Gardening can be year-round hobby

By Clyde Davis: Local Columnist

I am in the middle of the world’s longest ongoing project — cleaning and categorizing the garage. The workspace-clearing piece is important, as is the Christmas shelf area, not to mention the hanging of tools and storing of the toys.

It is easy to get distracted from such an enjoyable and engaging task. Take, for example, the lawn mower issue. Pulling the lawn mower out to sweep its space reminds me that the time has come to winterize the old guy. That sounds like a lot more fun, given that it involves dissecting the lawn mower out in the drive, and working in the fresh air.

Like a domino effect, pulling the lawnmower out reminds me that it is indeed time to put the entire garden to bed for the winter— which sounds like a great deal more fun than simply messing around in a dusty garage. It could delay that project for at least another day or two.

I spoke with Curt Jaynes, co-owner of Garden Source Nursery just north of Portales, to find out just what that process would involve. Jaynes, whose business is already taking on the mission of Christmas decorating, reminded me that though plants go dormant, they still need care in the winter.

“It’s a good time to cut back the shrubs and the perennials,” he said, “getting rid of the excess growth. While doing that you have to remember to water them, though; garden foliage and shrubs still need water, especially with the possibility of a dry winter like we had last year.”
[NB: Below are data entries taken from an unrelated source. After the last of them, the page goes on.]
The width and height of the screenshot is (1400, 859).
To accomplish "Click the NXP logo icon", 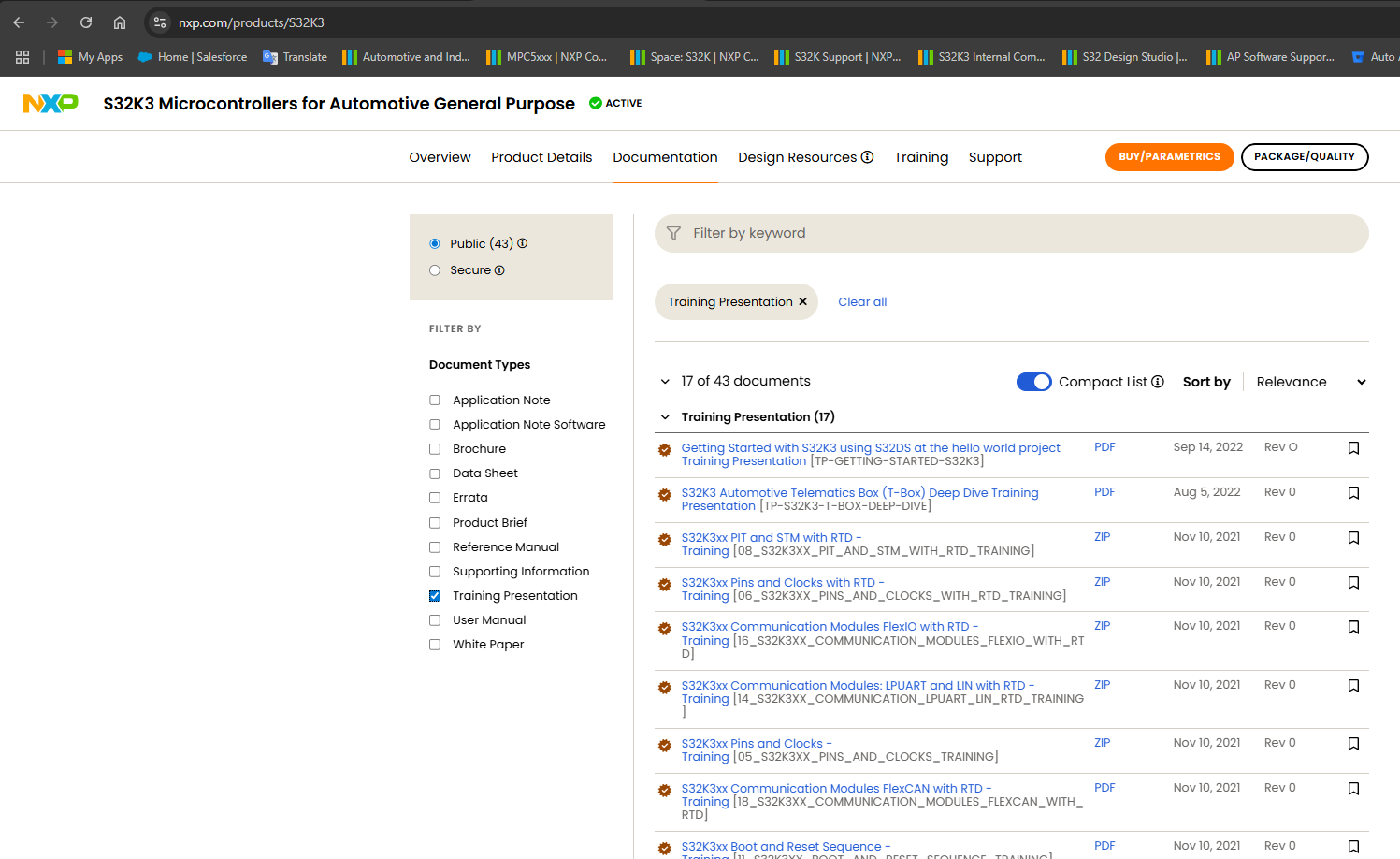I will pyautogui.click(x=51, y=103).
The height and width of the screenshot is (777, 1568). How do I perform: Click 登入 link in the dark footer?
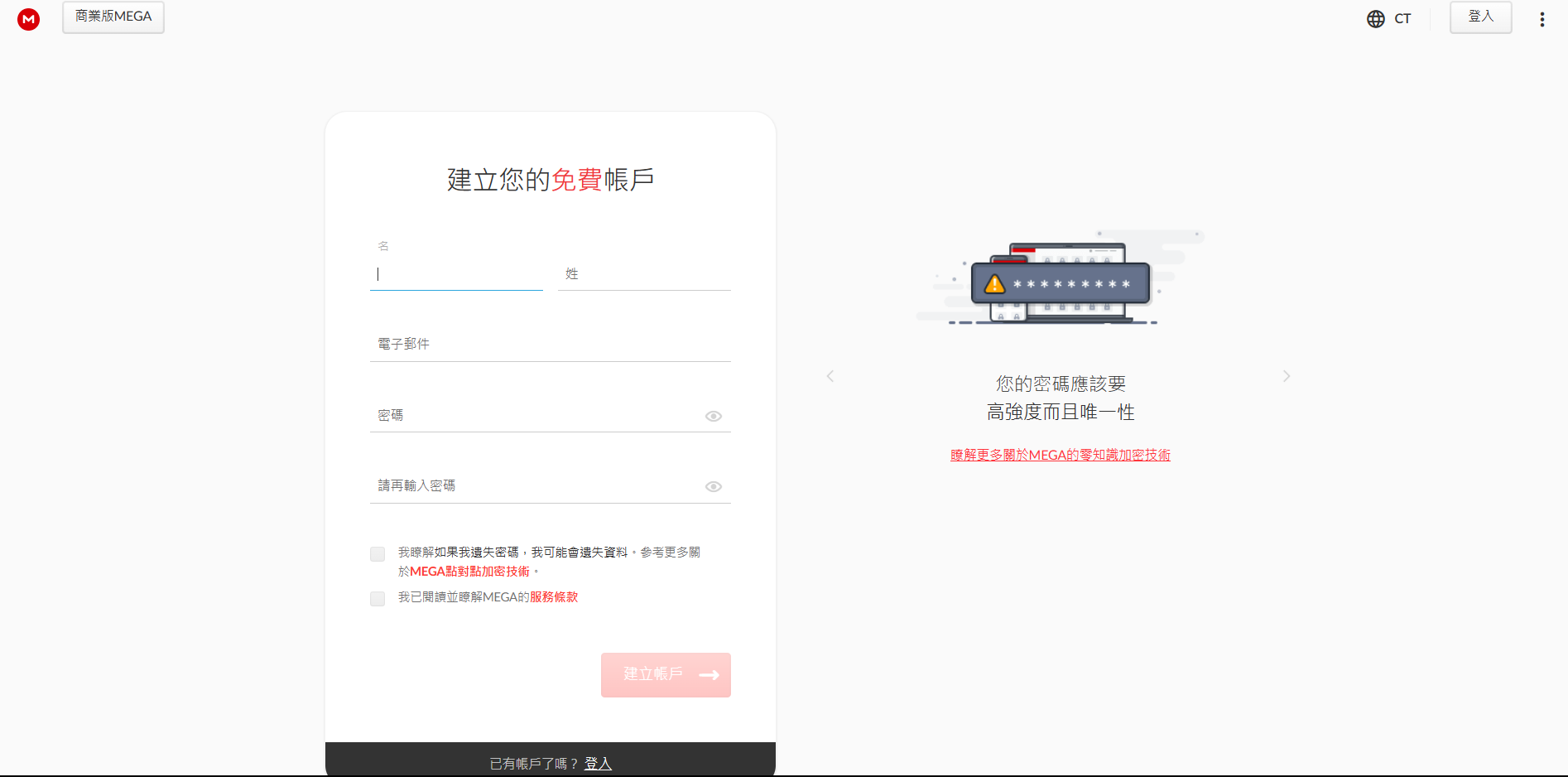(598, 763)
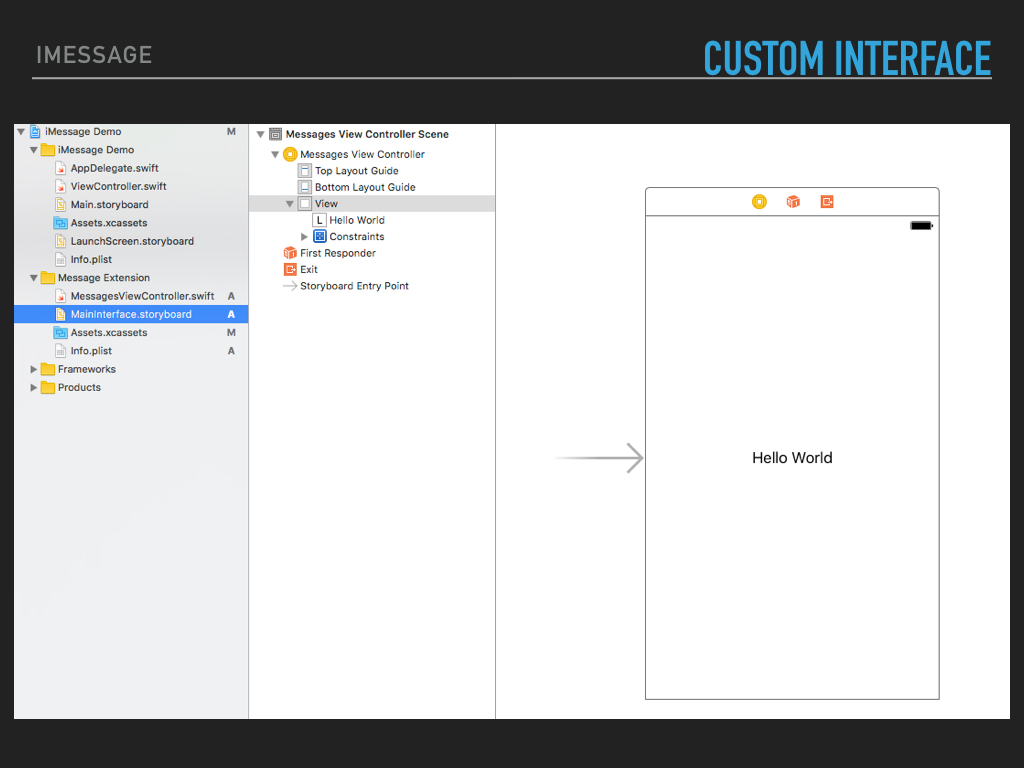Image resolution: width=1024 pixels, height=768 pixels.
Task: Select the Constraints icon in document outline
Action: tap(320, 237)
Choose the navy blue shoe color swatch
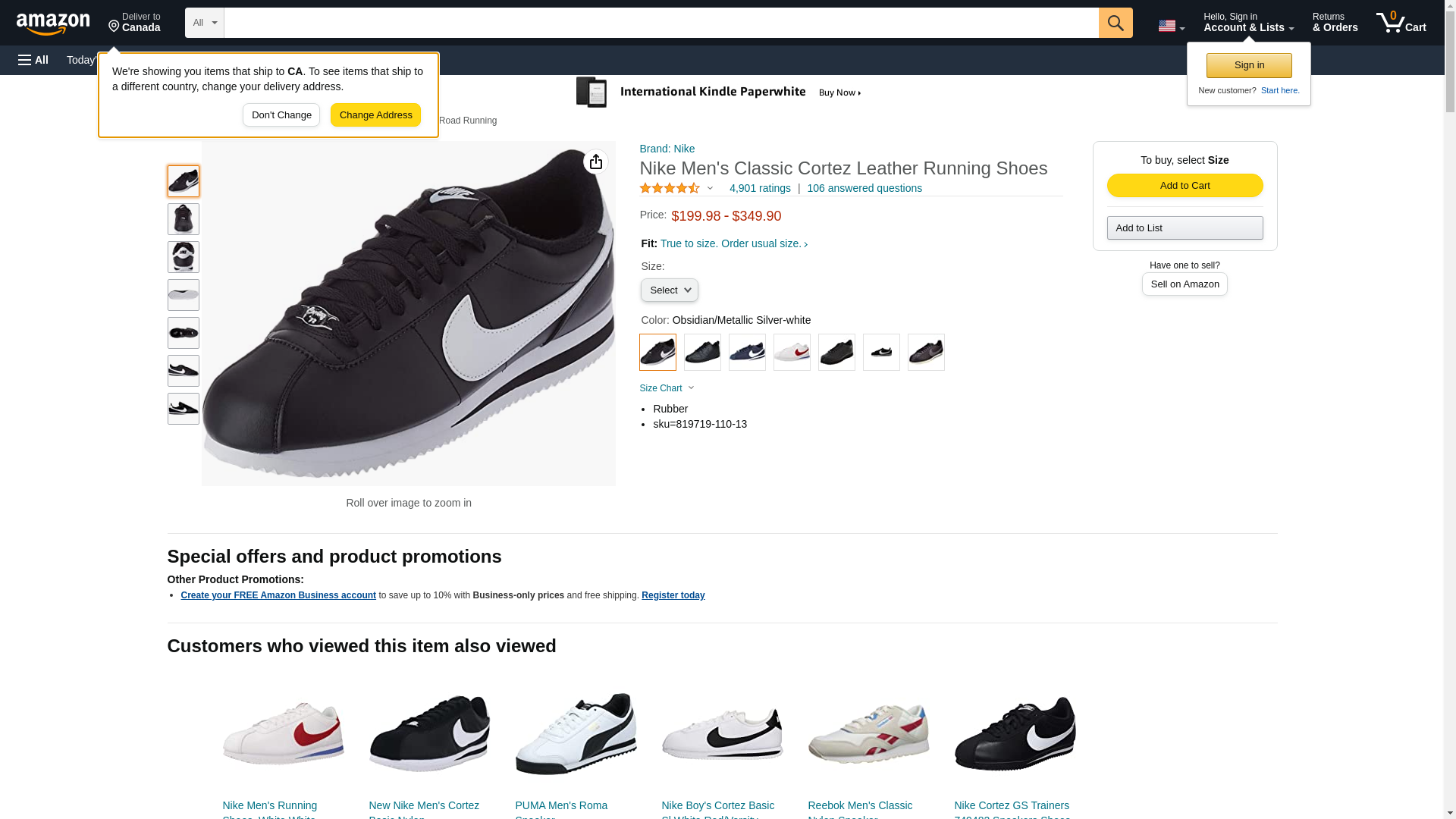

I like to place lots of low-key color in my garden, not just confining that to summer, so I was also interested to learn that there are plants hardy enough to survive and brighten one’s yard during the winter. I knew that our various kinds of sages had kept things going last year, but Jaynes also reminded me that pansies, for example, are perfectly capable of living through the cool season. Since my grandson had used pansies in his first-grade science project, we have a head start on that area of the garden.

Lawn care is another essential piece of putting the garden to bed, according to the folks at Garden Source. If you’re like me, you don’t pay much attention to your grass when you’re not cutting it, but a good winter fertilizer ought to be spread on the lawn to help it get off to a healthy start next spring.

Bulb planting is a task that doesn’t pay off in immediate rewards, but if you want to have a colorful set of tubulars in the spring, you want to lay the groundwork for that now. Isn’t that one of the first signs that winter is ending —when the irises and daffodils start popping up?

Getting the garden healthy for the long dormant stretch could stretch to include Christmas. A number of gardeners, in Jaynes’ opinion, might enjoy the Christmas gift of a live tree. I guess most of you know what I mean — where, instead of a fresh-cut or artificial tree, you choose a live tree and then plant it after the holiday.

Decorating for the holidays is a whole different subject, but for me it often involves using pieces of my garden, or someone else’s. For example, I always like to use real grapevine in wreaths, which I make myself, and pick my own bittersweet and rose hips. It really makes gardening into a year-round hobby, and reminds me that putting the garden to bed is not the same as ignoring it. Good luck with yours.